L’ultimo romantico: Fondazione Magnani Rocca dedica una mostra al suo fondatore

UN AFFASCINANTE VIAGGIO TRA MUSICA ARTE E LETTERATURA PER SCOPRIRE LA VITA DI LUIGI MAGNANI, BEN PIÙ CHE UN SEMPLICE COLLEZIONISTA


L’ultimo romantico, proprio così potremmo definire oggi la figura eclettica di Luigi Magnani, non solo per il suo amore verso la filosofia tedesca, ma soprattutto per il suo ruolo di mecenate. E proprio così viene definito nel titolo della mostra a lui dedicata alla Fondazione Magnani Rocca a Traversetolo, in programma fino al 13 dicembre.

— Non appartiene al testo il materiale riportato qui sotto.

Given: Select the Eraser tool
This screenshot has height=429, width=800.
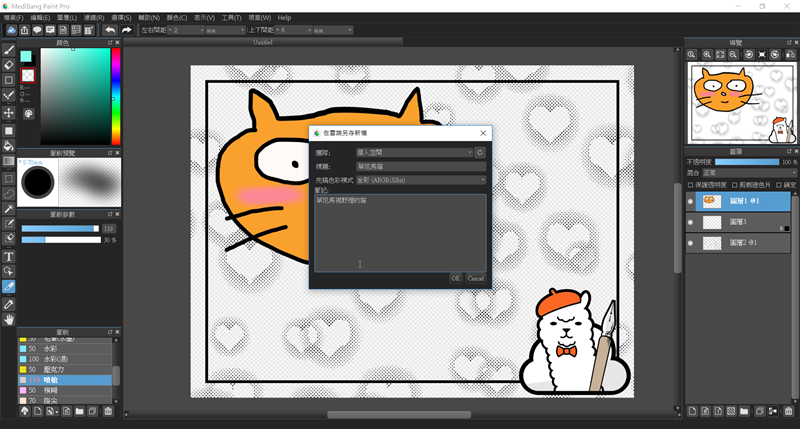Looking at the screenshot, I should [x=9, y=65].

“Un vero e proprio signore, nel senso rinascimentale del termine – spiega Stefano Roffi, curatore dell’evento nonché direttore scientifico della Fondazione – che si servì del patrimonio ereditato dall’attività casearia dei genitori per acquistare una serie di opere d’arte dal valore inestimabile, anzitutto per soddisfazione personale, ma soprattutto per condividerle, poi, con amici e non. Un ruolo – prosegue con lucido realismo Roffi – che appare oggi quantomai antiquato”.

Laszlo Vinkler, Ritratto di Luigi Magnani, 1936

Un collezionista che non collezionava

 Luigi Magnani nasce a Reggio Emilia il 29 gennaio 1906; compiuti gli studi classici, si trasferisce nei primi anni Venti a Roma, dove entra in contatto con i più importanti salotti nobiliari e dove ha la possibilità di formare la propria cultura musicale, artistica e letteraria. Già a partire dagli anni Quaranta, Magnani concepisce l’idea di una Fondazione da collocarsi nella Villa della provincia parmense, acquistata nel ’41 con il contributo dei genitori, ma di lui non si può dire che fosse un collezionista.”Spesso di fronte ai visitatori mi trovo costretto ad usare questa parola per ragioni comunicative, sia chiaro: se Magnani mi sentisse, mi caccerebbe dalla sua villa. Per lui il termine era spregiativo – chiarisce Roffi – quasi un sinonimo di rigattiere. La presenza di opere d’arte nella sua casa era per lui qualcosa di sacro, verso cui esercitare una forma di culto laico, sia pubblico che privato”.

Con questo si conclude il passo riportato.